Bay Nature magazineWinter 2001


Rush Ranch Protects One of the Few Remnants of Estuarine Marsh in the Bay Area

January 1, 2001

On the edge of the tidal marsh fringing Suisun Slough, a streaky dark-brown sparrow gleans seeds of tules and other rushes from the exposed mud. A shadow passes: a northern harrier, cruising for mice. The sparrow vanishes into a tangle of winter-brown stems. The bird is a Suisun song sparrow, and its presence is part of what makes the Rush Ranch Open Space Reserve a biodiversity hotspot. Biodiversity often evokes images of exotic rainforests and coral reefs. But there are places close to home that hold a surprisingly rich sample of life’s variety. Rush Ranch, south of Fairfield in Solano County, protects one of the few remnants of estuarine marsh in the Bay Area and shelters at least a dozen plant and animal species that are either officially rare or endangered, or have been proposed for listing.

Cupped between Suisun Bay to the south and the gently rolling Potrero Hills to the north, Rush Ranch’s 2070-acre mosaic includes both pasture and native grassland. But the marsh is the heart of the place. Located near the mouth of the Sacramento-San Joaquin River Delta, Suisun Marsh was once the largest estuarine marsh in the continental United States. Now most of it is seasonal brackish wetland (often dry in summer), managed as waterfowl habitat, and only 10 square miles is left in its original tidal state. A tenth of that lies within the Rush Ranch preserve.

Tidal marsh, defined by the confluence of fresh and salt water and the influence of rising and falling tides, exemplifies the richness of ecotones, or edge environments where two natural systems meet. It’s a prodigiously productive habitat.

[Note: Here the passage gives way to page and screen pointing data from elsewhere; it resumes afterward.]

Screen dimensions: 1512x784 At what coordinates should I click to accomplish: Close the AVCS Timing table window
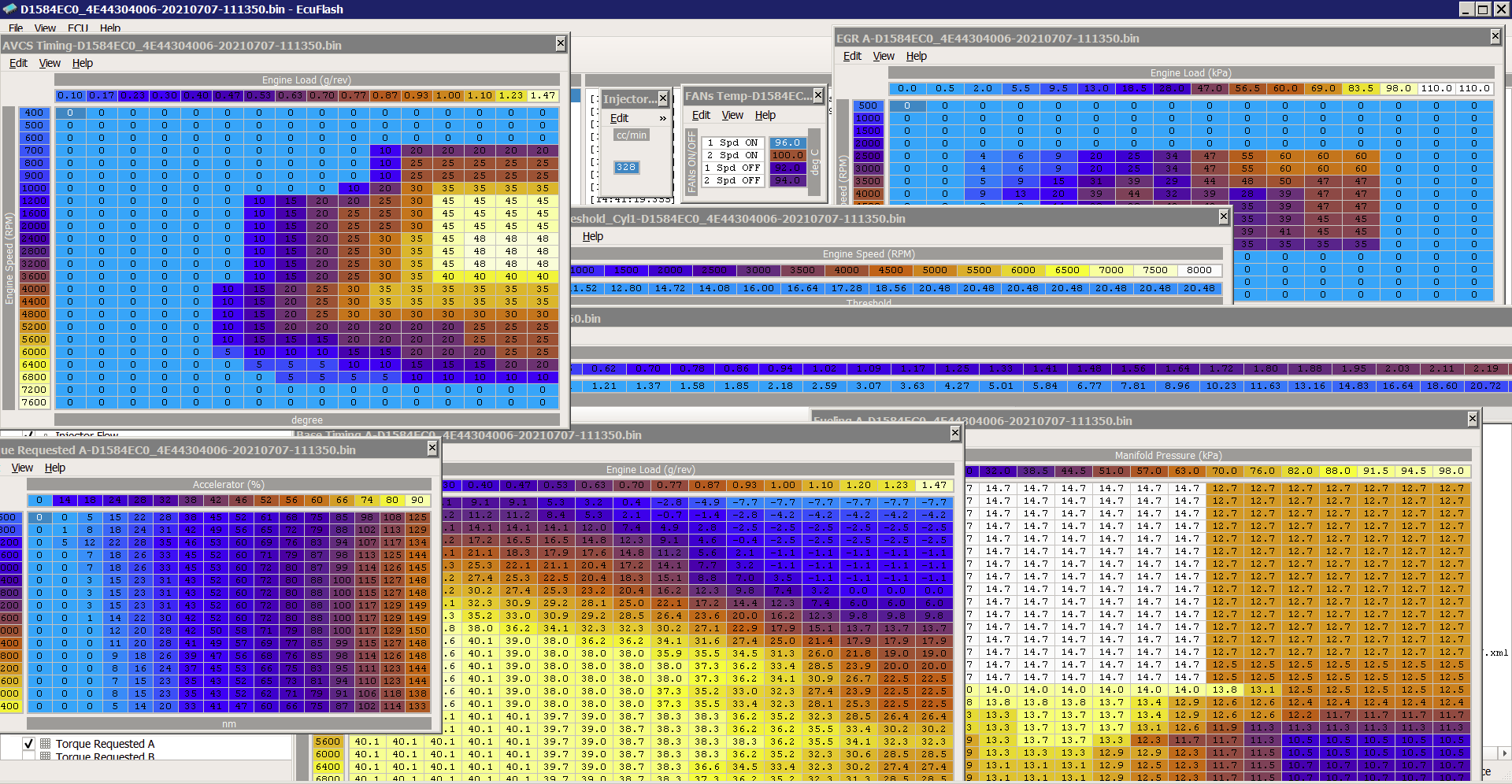click(x=560, y=44)
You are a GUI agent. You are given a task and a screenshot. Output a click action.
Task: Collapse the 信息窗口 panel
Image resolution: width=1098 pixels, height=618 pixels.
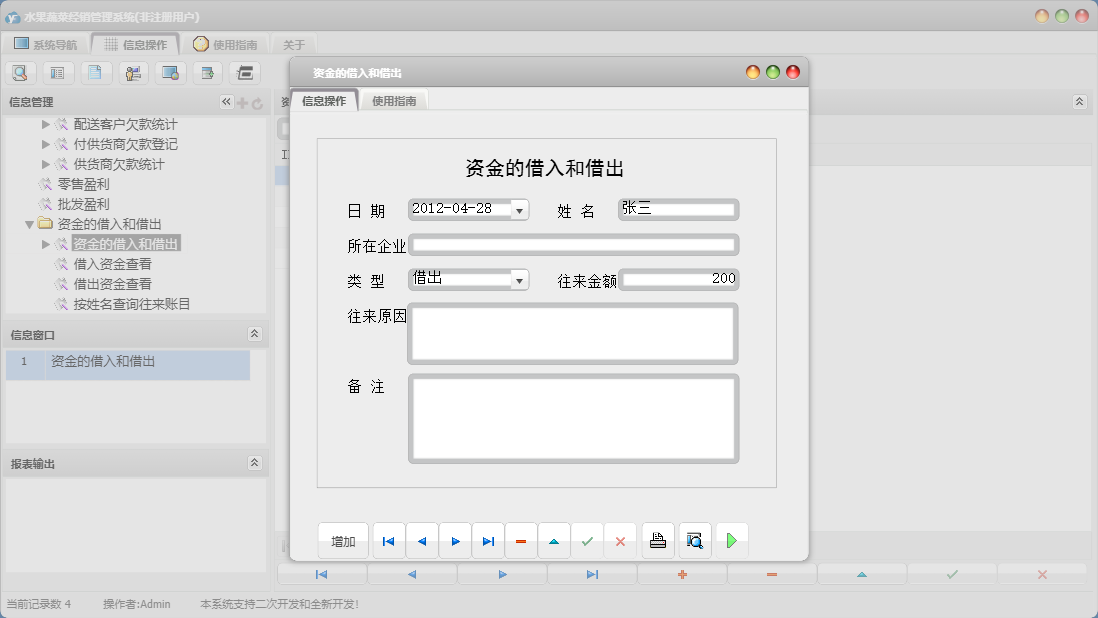tap(254, 334)
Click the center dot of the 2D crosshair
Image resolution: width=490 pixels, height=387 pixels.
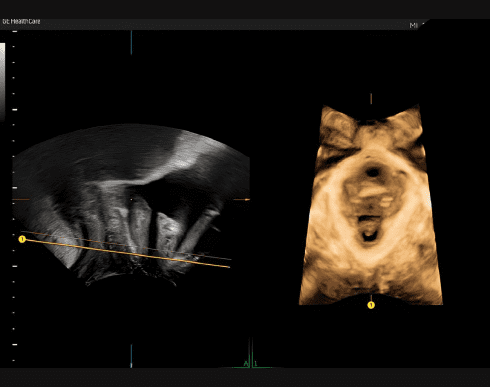click(x=131, y=200)
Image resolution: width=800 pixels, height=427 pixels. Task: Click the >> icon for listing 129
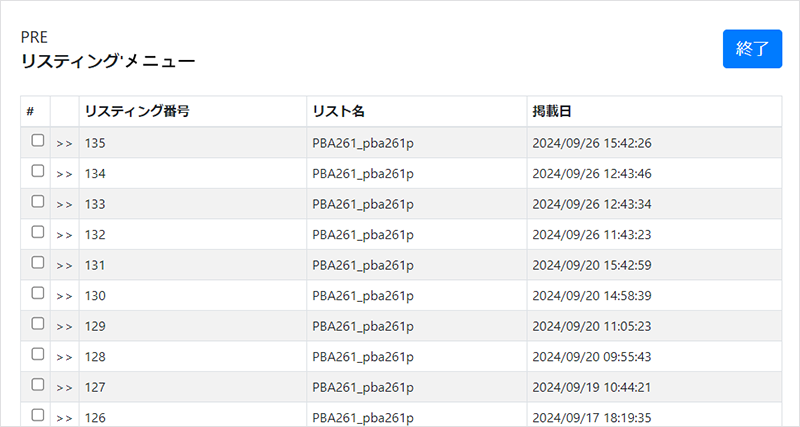(x=64, y=327)
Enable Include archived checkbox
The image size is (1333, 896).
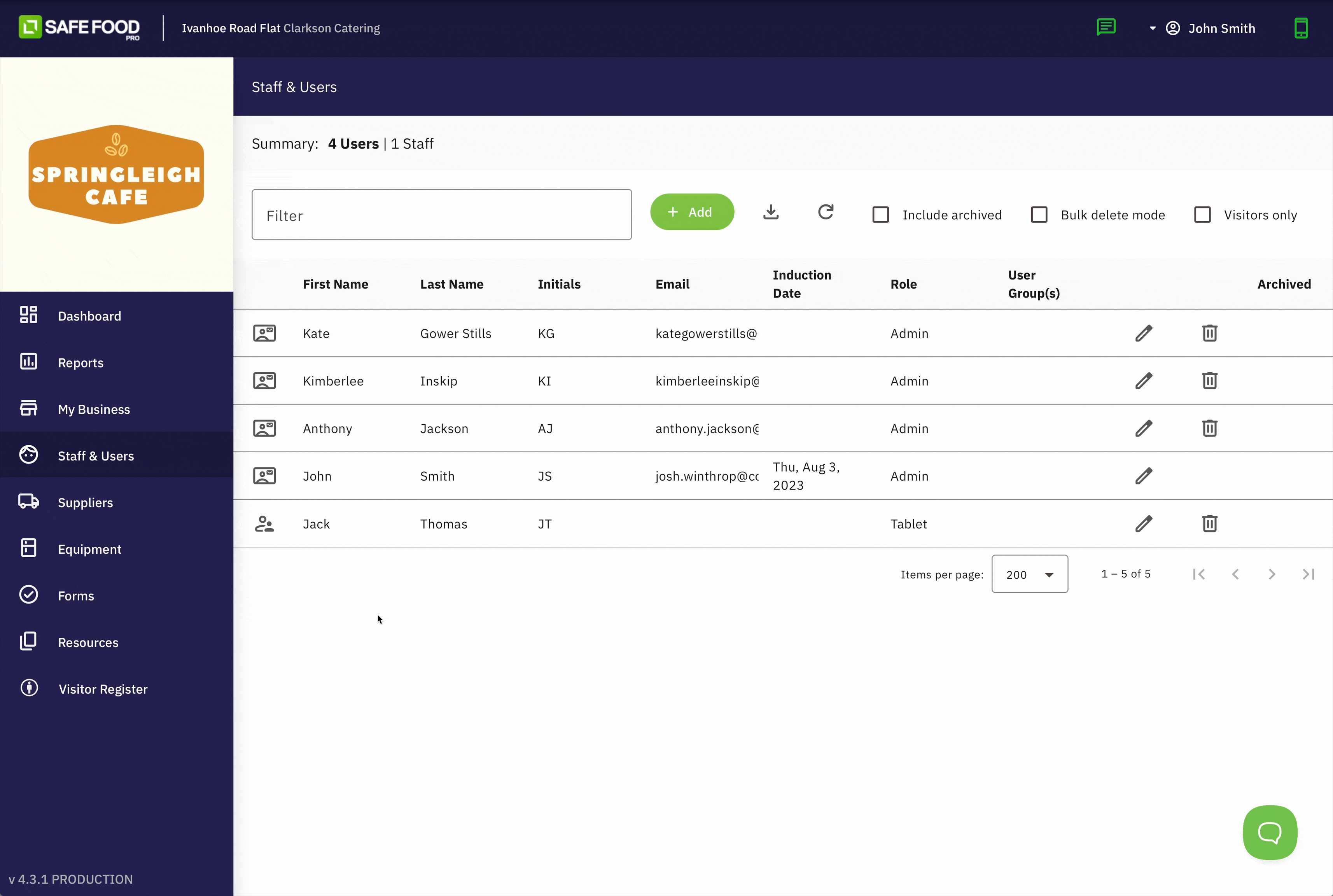point(880,215)
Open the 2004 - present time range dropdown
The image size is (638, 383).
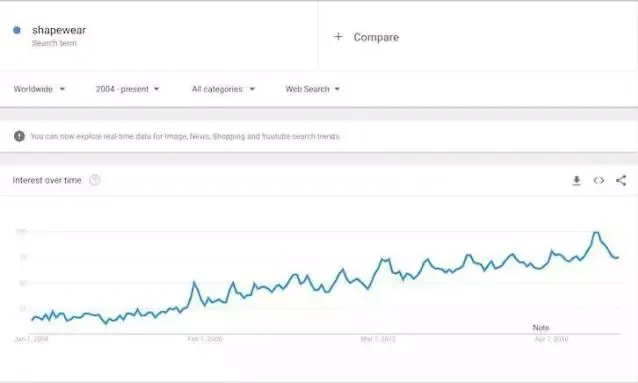[127, 89]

Plant detritus feeds small invertebrates, which feed fish, which in turn feed herons, cormorants, and river otters. The sloughs that thread Suisun Marsh serve as nurseries for delta smelt and other fish. Before European colonization, its bounty sustained the Patwin people, whose seasonal villages bordered the marsh. Today at Rush Ranch you can see a grinding rock (a flat sandstone outcrop pocked with mortar holes) where Patwin women processed dried meat, salmon and sturgeon, mussels, and seeds.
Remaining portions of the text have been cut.